(EXCERPTED TEXT Opens)

An investigation of introductory physics students’
approaches to problem solving
Laura N Walsh*, Robert G. Howard, Brian Bowe
Although many possible sources of information can reveal a person’s
understanding or conception of a particular phenomenon, the method
of discovery is usually an individual interview. For this study
semi-structured interviews were used in which specific questions
were prepared but any unexpected lines of reasoning were also followed.
One aim of the interviews was to investigate each student’s
conceptual understanding of a small number of concepts. However
the most important aim of the individual interviews was to examine
the various ways in which the students approach quantitative physics
problems. The interviews provided data to answer the following research
• What are the students’ perceptions of certain mechanics
conceptions, such as motion and force?
• How do students in introductory physics courses approach
various levels of quantitative problems?
• Can students who do not have a full understanding of certain
basic physical concepts correctly solve quantitative problems?
The interviews consisted of six physics problems, with the first
two being typical end-of-chapter linear motion problems. The remaining
problems were adapted from context-rich questions developed by the
physics education research group at the University of Minnesota
(UMPERD 2006). The interviews
lasted approximately 45 minutes each and were all videotaped. The
interviewer read each question aloud to the student and then asked
him/her to state their first thoughts on what they thought the problem
involved. The student was then asked to describe, qualitatively,
how they were going to go about solving the problem, and after this
the student was encouraged to ‘talk aloud’ as they solved
the problem on paper. Once the student had solved, or attempted
to solve, the problem, the student was asked how confident they
were in their answer and asked to explain this level of confidence.
In this way each interviewee was encouraged to qualitatively analyse
Twenty-two participants were selected from four programmes in a
Higher Education institution in Ireland; two were four-year Honours
Degree (Level 8, National Qualifications
Authority of Ireland 2006) physics programmes delivered through
problem-based learning (Bowe 2005;
Bowe and Cowan 2004), one was
a Level 8 medical science programme and one was a three-year Ordinary
Degree (Level 7, NQAI 2006) general
science programme. Both of the latter were delivered in a predominantly
traditional manner, although each was delivered by a different lecturer.
The participants were all in their first year of study and the sample
comprised of 12 male and 10 female students, ranging in age from
18 to 24. The participants in the study had completed the Irish
Leaving Certificate (Department of
Education and Science 2006), which typically consists of six
subjects taken at either higher (honours) or ordinary (pass) level.
Ten of the participants had studied physics as a subject for the
Leaving Certificate, either at higher (honours) or ordinary (pass)

(EXCERPTED TEXT Closes)
(DATA EXCERPTS Opens)

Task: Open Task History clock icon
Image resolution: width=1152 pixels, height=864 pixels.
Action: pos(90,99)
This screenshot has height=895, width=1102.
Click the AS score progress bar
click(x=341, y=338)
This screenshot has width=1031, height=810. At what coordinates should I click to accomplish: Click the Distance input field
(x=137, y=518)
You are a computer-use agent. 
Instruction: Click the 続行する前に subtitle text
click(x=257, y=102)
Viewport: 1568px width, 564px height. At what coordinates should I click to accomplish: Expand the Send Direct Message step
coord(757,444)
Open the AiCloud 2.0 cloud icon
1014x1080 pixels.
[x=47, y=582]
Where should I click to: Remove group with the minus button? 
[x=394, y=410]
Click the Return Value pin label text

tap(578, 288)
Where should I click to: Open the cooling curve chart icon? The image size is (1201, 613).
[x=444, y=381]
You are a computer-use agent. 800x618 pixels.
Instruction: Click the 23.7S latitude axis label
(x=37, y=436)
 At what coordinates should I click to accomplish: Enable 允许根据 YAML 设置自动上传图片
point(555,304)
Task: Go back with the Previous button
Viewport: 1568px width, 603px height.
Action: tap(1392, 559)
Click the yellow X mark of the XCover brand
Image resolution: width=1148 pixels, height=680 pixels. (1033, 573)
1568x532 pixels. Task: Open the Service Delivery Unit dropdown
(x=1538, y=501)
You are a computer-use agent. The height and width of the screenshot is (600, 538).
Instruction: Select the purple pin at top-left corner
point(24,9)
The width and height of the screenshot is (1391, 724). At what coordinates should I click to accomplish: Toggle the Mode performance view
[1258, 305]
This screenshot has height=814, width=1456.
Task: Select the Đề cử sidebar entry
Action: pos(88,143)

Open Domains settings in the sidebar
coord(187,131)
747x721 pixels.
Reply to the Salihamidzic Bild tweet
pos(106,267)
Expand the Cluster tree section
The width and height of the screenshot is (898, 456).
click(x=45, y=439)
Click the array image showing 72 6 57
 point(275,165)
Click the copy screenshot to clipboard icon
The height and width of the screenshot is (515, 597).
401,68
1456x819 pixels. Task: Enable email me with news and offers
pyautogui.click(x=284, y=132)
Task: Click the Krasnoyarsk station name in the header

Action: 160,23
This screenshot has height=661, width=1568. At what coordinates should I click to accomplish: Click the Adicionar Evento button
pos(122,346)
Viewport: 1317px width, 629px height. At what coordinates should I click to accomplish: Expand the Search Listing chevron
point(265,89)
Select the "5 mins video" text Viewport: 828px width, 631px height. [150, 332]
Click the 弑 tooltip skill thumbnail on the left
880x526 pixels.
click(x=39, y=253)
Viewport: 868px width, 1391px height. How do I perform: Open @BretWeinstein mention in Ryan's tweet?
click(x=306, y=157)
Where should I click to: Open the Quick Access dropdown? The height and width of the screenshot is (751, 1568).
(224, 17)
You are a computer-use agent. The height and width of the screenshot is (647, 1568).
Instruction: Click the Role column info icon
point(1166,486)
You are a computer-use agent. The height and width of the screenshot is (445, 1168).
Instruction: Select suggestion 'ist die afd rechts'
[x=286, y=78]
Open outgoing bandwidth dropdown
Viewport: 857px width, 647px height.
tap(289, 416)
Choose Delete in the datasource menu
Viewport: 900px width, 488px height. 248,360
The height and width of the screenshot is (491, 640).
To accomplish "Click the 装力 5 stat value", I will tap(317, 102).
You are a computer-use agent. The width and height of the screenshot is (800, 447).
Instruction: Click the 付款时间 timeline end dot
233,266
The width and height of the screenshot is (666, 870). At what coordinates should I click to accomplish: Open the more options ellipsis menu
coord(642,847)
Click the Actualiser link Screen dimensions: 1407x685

(DATA EXCERPTS Closes)

» **TASK PROMPT**:
Using the physics problem-solving study above, answer each question on its own line:
1. About how long did each interview last?
2. How many problems did the interviews consist of?
3. How many of the participants were male and how many were female?

» **RESPONSE BOX**:
1. Approximately 45 minutes.
2. Six.
3. 12 male and 10 female.